Major Tech Platforms Fail to Deliver on EU Fact-Checking Commitments, Risking DSA Compliance
Carlos Hernández-Echevarría / Jan 11, 2024In 2022, major technology companies including Google, Meta, Microsoft, and TikTok signed the EU Code of Practice on Disinformation, a voluntary set of “self-regulatory standards to fight disinformation.” The Code is slated to become an enforceable Code of Conduct under the Digital Services Act (DSA), which came into effect last year and will be fully implemented in February, and it includes a chapter on the empowerment of fact-checkers that stipulates (1) that platforms conclude agreements with independent fact-checking organizations to have complete coverage of the EU member states and official languages, (2) that they integrate or consistently use fact-checking in their services for the benefit of their users, and (3) that they provide fact-checkers with access to the data that they need to maximize the quality and impact of their work.
To evaluate how well the technology platforms are delivering on these objectives, the association of European fact-checking organizations, EFCSN, has reviewed how and if the major social media and search platforms are fulfilling the commitments they made 18 months ago. The results are not encouraging: with few exceptions, most of the platforms are not implementing the measures they committed to, openly reneging on some of the promises they made, or worse – misrepresenting their policies in their reports to make them look like they align with the Code.
Some of those could even be funny if the issue were not dead serious: YouTube reports partnerships with “EU based fact-checking organisations” in countries such as Myanmar or Indonesia. Others are genuine actions, but with extremely limited impact: TikTok reports to have “fact-checking coverage” in multiple EU member states, but admits to have reviewed only 15 videos in some of them over six months. Microsoft’s Bing committed to show fact-checks to users when they searched for a debunked claim, but didn't show a single one on the first page of results in 15 different countries over the same period.
The 2022 Code of Practice on Disinformation was the result of long, complicated negotiations that produced a compromise acceptable to both the biggest tech companies in the world, the most active anti-disinformation and digital rights civil society organizations, and many other relevant actors. It was also stewarded by the European Commission. It had everything that previous self regulation had lacked: detailed measures, concrete metrics, and a permanent task force to keep the collaboration going. Most importantly, it was conceived from the very beginning to become an official Code of Conduct on risk mitigation under the DSA.
Eighteen months later and with the DSA in full force for Very Large Online Platforms (VLOPs) and Search Engines (VLOSEs), the bigger players in the tech industry have not been able to implement even the measures they volunteered to apply.

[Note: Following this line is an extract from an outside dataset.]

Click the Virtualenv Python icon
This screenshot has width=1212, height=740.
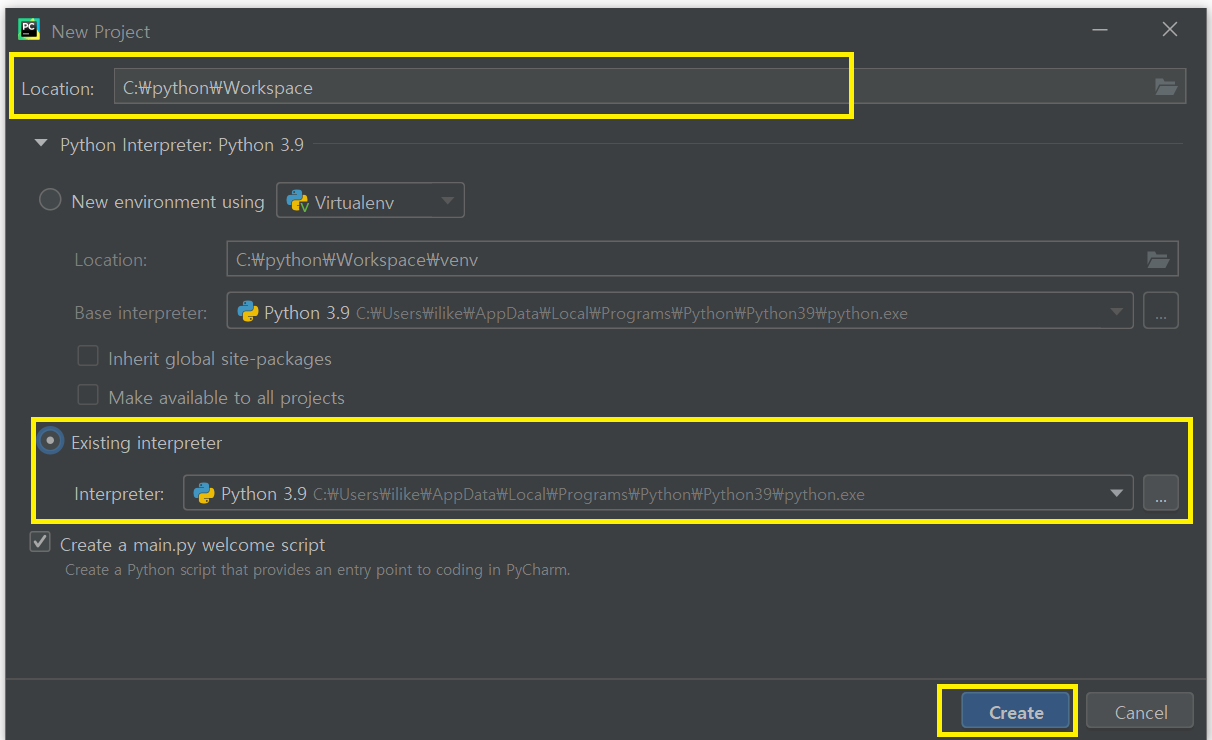(298, 202)
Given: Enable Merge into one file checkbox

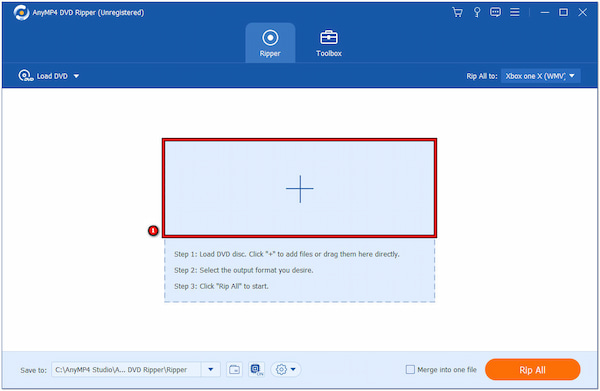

The EFCSN report relies on the data the companies themselves have published in their DSA and Code of Practice Reports, and even if the last full reporting period (January-June 2023) was the one right before the official full deployment of DSA for the larger services, it seems that the ability of some of them to put “effective risk mitigation measures” against disinformation in place so far is not a given.

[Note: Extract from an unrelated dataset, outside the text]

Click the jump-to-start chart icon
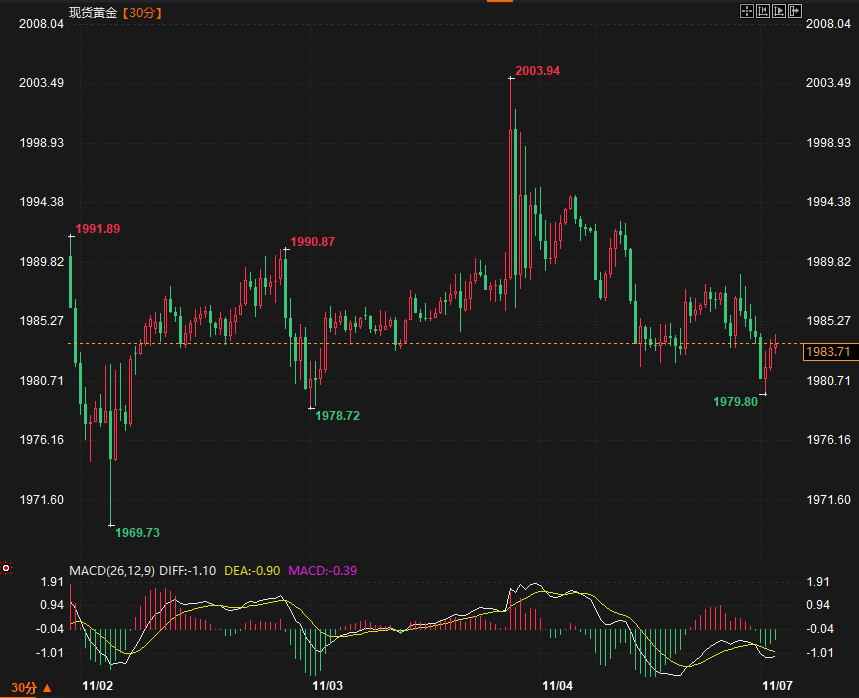 tap(763, 11)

As we enter 2024, a year of elections in the EU and beyond, many of those platforms are probably preparing to deploy new measures against disinformation and manipulation, and some of them are said to be “exploring” ways to empower their users with additional information and context when they encounter disinformation in their services. However, EU citizens do not have the luxury of having 18 more months of inaction and back-and-forth, nor should regulators give a pass to the biggest industry on the planet if they are unwilling to abide by the EU laws on protecting their users from lies and manipulation.